(Records excerpted from a collection)
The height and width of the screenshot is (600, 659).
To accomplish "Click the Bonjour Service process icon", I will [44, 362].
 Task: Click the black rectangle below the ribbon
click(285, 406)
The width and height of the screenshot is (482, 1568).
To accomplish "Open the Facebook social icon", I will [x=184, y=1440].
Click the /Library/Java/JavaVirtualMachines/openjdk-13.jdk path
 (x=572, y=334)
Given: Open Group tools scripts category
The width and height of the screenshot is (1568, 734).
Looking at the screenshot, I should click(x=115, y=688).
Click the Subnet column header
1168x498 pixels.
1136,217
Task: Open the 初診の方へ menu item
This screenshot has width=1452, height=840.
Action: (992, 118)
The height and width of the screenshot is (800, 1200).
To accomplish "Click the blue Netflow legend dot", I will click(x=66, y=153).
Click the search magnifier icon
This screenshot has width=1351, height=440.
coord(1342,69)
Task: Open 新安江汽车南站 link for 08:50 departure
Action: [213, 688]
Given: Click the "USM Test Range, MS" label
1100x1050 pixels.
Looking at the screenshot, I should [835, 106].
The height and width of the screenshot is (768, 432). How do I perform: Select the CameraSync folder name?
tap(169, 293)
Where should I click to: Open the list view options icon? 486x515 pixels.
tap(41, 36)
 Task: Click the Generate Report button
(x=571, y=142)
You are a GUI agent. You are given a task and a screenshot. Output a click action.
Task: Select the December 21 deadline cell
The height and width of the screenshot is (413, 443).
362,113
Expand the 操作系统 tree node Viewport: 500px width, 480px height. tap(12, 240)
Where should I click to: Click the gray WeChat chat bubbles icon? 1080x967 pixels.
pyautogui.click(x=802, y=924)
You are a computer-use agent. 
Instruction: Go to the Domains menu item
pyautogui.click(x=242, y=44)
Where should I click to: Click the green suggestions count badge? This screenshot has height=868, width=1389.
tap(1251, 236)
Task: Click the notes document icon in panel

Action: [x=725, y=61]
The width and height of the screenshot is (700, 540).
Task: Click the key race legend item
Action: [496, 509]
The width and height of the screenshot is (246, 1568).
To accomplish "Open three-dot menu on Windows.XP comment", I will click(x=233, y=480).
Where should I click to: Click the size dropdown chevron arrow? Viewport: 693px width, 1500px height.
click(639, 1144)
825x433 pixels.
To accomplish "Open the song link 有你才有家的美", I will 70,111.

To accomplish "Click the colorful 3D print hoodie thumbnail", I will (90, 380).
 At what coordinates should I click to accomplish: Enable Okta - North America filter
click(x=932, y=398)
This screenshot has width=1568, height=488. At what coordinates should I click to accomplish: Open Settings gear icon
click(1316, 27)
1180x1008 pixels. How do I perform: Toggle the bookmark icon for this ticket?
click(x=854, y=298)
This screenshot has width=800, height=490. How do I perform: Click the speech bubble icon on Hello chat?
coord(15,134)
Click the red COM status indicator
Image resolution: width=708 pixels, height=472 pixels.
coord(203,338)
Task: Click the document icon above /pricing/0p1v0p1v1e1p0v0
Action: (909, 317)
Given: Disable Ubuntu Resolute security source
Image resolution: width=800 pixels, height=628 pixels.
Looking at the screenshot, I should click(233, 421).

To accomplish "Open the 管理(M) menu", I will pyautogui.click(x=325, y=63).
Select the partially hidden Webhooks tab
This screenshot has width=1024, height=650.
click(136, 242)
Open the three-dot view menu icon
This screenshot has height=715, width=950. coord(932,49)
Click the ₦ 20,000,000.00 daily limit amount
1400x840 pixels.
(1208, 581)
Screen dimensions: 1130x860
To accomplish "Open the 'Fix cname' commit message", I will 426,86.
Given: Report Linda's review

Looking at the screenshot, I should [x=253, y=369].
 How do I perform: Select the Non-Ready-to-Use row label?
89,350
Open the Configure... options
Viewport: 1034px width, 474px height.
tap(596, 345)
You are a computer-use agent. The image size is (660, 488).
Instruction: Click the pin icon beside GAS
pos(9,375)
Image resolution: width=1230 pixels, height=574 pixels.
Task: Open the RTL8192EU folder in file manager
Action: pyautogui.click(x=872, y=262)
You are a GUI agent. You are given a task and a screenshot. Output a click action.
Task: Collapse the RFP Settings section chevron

ABOUT THIS TASK
Having found the line with "This screenshot has width=1024, height=650.", transcribe it and each line after it to the end of the entries, with no other lines.

EXERCISE RESPONSE
This screenshot has width=1024, height=650.
click(136, 242)
Open the three-dot view menu icon
This screenshot has height=715, width=950. coord(932,49)
Click the ₦ 20,000,000.00 daily limit amount
1400x840 pixels.
(1208, 581)
Screen dimensions: 1130x860
To accomplish "Open the 'Fix cname' commit message", I will 426,86.
Given: Report Linda's review

Looking at the screenshot, I should [x=253, y=369].
 How do I perform: Select the Non-Ready-to-Use row label?
89,350
Open the Configure... options
Viewport: 1034px width, 474px height.
tap(596, 345)
You are a computer-use agent. The image size is (660, 488).
Instruction: Click the pin icon beside GAS
pos(9,375)
Image resolution: width=1230 pixels, height=574 pixels.
Task: Open the RTL8192EU folder in file manager
Action: pyautogui.click(x=872, y=262)
You are a GUI agent. You are given a task and a screenshot. Output a click action.
Task: Collapse the RFP Settings section chevron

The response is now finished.